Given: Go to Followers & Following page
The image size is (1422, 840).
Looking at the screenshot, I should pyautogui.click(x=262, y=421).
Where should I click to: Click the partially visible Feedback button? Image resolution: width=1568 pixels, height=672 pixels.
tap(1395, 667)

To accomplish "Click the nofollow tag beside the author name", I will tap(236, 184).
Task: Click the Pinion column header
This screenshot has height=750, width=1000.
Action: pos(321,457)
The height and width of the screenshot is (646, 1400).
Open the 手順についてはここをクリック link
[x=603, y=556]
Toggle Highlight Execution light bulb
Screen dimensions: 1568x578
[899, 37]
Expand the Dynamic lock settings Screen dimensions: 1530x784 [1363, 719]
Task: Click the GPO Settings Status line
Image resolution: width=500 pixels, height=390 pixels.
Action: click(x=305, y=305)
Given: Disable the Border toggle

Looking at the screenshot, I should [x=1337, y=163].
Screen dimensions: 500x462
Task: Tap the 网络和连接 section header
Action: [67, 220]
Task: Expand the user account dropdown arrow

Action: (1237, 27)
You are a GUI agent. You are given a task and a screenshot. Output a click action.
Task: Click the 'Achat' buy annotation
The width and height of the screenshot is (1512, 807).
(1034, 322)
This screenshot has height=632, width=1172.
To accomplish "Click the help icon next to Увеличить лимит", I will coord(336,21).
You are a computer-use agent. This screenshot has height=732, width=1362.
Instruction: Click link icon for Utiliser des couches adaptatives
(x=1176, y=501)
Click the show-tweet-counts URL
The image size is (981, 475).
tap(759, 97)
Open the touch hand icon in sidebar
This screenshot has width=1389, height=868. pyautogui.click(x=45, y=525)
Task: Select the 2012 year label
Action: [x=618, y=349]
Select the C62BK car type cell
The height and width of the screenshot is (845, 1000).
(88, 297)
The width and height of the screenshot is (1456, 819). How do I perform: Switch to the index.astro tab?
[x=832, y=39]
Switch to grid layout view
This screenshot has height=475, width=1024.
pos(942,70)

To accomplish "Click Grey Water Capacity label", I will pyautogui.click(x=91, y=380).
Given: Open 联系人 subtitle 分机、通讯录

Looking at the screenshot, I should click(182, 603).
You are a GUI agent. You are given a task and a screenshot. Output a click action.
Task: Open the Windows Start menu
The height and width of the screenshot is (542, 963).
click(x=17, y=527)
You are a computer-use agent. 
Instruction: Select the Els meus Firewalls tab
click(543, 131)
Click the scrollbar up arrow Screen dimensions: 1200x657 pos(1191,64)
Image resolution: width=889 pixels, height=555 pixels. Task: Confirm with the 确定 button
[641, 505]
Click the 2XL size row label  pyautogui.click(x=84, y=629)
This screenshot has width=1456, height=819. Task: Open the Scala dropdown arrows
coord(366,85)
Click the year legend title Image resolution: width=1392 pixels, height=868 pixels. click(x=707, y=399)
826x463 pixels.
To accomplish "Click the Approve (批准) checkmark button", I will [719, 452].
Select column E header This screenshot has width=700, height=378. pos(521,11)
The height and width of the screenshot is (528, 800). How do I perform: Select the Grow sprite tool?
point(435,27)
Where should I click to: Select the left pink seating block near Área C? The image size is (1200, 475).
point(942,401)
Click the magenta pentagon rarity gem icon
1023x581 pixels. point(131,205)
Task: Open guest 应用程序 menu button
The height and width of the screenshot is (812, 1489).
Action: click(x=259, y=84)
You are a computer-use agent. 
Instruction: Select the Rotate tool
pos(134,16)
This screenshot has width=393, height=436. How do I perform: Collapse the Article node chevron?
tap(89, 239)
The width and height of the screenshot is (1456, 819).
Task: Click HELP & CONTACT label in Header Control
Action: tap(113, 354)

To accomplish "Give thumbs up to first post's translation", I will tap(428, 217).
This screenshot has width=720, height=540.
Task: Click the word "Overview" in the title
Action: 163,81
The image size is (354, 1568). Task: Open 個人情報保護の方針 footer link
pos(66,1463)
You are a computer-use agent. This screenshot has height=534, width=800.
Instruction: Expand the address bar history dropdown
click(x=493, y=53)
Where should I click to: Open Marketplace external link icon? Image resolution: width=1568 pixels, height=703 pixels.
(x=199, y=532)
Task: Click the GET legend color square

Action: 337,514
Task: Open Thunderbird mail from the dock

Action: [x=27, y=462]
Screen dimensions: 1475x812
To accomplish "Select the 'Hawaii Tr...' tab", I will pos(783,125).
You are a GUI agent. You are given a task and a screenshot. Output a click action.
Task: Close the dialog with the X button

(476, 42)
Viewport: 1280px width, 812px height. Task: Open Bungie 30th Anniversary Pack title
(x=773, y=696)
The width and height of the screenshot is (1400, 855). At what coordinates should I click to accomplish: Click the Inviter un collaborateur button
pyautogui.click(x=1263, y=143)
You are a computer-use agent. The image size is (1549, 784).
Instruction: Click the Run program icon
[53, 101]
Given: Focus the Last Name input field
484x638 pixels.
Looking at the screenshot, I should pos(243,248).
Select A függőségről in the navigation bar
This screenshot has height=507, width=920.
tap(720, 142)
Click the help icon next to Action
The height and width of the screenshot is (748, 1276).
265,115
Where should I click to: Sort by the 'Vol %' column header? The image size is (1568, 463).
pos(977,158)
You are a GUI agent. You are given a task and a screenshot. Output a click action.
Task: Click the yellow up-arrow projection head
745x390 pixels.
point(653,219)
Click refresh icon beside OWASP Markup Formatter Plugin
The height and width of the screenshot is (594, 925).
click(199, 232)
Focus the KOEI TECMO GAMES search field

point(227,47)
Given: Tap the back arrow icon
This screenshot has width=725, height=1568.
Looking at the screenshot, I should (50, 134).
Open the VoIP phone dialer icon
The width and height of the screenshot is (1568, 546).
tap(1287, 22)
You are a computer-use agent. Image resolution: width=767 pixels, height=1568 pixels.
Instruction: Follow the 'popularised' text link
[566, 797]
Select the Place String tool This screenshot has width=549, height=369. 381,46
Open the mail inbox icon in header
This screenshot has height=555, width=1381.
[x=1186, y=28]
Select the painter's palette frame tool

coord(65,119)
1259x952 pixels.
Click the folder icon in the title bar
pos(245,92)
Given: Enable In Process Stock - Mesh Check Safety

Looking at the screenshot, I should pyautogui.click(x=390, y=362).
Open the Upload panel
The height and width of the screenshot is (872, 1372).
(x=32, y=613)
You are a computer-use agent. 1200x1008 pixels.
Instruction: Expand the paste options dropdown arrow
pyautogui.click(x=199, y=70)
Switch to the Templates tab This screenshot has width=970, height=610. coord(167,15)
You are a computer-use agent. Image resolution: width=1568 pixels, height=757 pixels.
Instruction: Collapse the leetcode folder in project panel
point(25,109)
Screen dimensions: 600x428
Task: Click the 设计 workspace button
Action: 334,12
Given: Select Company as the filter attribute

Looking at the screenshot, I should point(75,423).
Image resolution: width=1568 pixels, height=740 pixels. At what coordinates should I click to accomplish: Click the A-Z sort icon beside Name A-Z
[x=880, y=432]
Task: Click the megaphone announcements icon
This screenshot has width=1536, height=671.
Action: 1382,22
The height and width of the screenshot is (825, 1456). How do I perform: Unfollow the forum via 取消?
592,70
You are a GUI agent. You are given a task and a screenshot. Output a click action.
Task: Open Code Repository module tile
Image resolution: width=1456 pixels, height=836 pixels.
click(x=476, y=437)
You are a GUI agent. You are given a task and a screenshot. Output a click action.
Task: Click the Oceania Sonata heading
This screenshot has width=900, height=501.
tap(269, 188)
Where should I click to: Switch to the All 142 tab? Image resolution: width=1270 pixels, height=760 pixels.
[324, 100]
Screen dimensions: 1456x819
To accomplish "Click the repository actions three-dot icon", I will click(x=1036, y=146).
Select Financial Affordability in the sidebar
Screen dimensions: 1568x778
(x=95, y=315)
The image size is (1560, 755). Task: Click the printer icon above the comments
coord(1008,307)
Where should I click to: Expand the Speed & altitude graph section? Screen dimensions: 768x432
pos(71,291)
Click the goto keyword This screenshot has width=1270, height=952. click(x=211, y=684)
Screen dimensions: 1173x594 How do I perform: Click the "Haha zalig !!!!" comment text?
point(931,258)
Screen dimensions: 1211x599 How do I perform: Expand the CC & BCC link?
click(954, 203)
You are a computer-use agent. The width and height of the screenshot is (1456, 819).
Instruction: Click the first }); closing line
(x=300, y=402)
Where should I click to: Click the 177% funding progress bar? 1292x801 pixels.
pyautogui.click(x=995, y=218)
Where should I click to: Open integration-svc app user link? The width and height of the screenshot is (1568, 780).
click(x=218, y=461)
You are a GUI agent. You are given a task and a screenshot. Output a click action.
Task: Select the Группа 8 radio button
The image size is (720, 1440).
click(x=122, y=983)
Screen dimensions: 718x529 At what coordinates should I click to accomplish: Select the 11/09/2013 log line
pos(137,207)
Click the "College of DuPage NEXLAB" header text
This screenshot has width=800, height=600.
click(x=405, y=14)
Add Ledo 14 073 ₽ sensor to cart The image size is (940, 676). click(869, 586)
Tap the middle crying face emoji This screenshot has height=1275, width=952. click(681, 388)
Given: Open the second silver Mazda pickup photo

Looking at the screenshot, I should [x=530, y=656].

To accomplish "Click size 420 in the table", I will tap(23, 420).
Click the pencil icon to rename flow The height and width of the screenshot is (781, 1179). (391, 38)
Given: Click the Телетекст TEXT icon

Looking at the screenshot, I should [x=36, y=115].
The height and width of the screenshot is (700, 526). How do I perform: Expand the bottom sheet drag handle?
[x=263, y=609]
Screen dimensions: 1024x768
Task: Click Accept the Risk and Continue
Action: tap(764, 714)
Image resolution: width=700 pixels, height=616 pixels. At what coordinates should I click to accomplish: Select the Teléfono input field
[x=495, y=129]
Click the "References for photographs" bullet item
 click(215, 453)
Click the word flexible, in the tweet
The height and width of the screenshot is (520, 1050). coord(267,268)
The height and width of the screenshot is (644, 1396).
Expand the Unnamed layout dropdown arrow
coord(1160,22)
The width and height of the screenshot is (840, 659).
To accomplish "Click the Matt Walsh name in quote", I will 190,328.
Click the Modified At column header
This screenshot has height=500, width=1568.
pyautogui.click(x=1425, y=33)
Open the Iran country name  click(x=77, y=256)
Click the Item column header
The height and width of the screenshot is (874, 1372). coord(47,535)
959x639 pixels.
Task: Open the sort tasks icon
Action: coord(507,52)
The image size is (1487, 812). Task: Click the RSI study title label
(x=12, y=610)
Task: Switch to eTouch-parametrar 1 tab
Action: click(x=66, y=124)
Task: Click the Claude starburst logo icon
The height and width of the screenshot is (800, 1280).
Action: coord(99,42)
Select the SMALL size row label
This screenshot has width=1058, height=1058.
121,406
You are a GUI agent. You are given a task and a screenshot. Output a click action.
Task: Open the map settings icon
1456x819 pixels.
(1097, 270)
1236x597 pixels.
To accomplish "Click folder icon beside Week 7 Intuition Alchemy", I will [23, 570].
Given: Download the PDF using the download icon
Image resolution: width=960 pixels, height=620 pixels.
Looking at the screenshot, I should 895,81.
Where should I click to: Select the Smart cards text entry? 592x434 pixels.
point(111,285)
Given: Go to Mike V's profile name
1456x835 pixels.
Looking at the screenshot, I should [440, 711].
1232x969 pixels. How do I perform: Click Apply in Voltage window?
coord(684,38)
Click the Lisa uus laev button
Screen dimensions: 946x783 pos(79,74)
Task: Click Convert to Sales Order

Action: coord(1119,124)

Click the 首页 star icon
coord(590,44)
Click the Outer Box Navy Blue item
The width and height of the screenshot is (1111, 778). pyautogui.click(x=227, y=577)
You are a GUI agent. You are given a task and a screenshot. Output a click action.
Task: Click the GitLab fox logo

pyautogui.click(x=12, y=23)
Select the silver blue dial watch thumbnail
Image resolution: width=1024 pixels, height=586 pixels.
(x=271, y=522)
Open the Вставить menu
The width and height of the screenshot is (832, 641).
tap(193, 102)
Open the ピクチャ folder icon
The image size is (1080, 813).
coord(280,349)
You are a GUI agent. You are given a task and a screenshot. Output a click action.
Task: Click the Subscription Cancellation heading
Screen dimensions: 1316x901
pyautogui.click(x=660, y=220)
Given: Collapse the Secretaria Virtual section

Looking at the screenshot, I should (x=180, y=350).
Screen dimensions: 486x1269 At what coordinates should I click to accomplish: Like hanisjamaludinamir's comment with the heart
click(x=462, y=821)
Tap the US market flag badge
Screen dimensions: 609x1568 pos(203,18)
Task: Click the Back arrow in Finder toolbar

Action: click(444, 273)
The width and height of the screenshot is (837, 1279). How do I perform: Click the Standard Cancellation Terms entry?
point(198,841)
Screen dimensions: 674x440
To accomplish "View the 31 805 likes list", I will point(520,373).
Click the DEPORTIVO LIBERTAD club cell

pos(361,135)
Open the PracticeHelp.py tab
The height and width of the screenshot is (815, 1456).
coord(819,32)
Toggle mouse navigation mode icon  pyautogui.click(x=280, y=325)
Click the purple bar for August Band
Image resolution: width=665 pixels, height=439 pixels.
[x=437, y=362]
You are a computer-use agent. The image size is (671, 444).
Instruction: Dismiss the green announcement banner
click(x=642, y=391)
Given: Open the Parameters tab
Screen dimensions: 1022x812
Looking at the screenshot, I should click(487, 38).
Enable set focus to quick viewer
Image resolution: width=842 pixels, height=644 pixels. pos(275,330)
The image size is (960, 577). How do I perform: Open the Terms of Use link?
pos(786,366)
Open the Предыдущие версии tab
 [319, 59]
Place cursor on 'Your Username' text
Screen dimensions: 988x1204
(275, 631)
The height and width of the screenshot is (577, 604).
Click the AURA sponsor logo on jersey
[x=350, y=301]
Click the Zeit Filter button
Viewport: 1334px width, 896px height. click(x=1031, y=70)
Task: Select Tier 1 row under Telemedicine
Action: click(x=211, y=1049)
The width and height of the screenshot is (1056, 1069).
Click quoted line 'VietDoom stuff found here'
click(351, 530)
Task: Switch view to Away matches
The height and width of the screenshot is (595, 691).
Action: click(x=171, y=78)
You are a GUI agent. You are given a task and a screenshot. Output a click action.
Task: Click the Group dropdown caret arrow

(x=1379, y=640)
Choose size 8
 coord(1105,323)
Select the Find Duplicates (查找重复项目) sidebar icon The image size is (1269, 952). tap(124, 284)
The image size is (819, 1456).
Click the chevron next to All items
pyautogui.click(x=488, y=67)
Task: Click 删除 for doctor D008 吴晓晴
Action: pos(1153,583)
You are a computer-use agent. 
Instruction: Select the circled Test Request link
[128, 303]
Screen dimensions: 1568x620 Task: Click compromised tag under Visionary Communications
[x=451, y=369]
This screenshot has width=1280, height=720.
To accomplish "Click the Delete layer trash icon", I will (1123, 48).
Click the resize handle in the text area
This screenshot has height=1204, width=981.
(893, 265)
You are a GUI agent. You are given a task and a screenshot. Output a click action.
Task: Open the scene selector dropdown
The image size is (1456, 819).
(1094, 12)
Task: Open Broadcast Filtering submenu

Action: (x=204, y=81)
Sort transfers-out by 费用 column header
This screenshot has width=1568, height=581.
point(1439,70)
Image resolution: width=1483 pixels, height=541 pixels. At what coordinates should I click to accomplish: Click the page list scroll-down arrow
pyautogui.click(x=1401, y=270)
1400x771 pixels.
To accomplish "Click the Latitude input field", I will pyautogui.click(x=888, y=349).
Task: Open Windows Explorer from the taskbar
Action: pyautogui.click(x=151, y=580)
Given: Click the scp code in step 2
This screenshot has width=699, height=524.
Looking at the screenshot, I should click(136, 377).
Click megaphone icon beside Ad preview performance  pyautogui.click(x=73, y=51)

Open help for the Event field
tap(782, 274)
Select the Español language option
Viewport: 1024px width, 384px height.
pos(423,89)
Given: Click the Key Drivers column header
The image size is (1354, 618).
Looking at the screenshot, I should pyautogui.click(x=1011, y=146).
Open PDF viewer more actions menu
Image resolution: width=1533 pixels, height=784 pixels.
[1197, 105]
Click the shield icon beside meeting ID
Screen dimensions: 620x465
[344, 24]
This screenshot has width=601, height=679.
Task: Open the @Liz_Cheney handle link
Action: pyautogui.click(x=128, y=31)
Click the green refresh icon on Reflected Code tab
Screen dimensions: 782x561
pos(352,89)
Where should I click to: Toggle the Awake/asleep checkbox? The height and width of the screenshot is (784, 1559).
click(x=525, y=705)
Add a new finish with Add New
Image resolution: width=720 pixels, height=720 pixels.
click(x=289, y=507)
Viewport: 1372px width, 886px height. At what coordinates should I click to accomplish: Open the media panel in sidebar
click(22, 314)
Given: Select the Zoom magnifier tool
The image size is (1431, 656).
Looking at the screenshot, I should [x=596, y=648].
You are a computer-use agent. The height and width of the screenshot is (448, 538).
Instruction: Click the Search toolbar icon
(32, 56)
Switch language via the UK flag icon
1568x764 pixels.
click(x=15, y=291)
•••••
Print the items above verbatim, from the very first line up to and including the line with "tap(1395, 667)".

Complete answer:
Given: Go to Followers & Following page
The image size is (1422, 840).
Looking at the screenshot, I should pyautogui.click(x=262, y=421).
Where should I click to: Click the partially visible Feedback button? Image resolution: width=1568 pixels, height=672 pixels.
tap(1395, 667)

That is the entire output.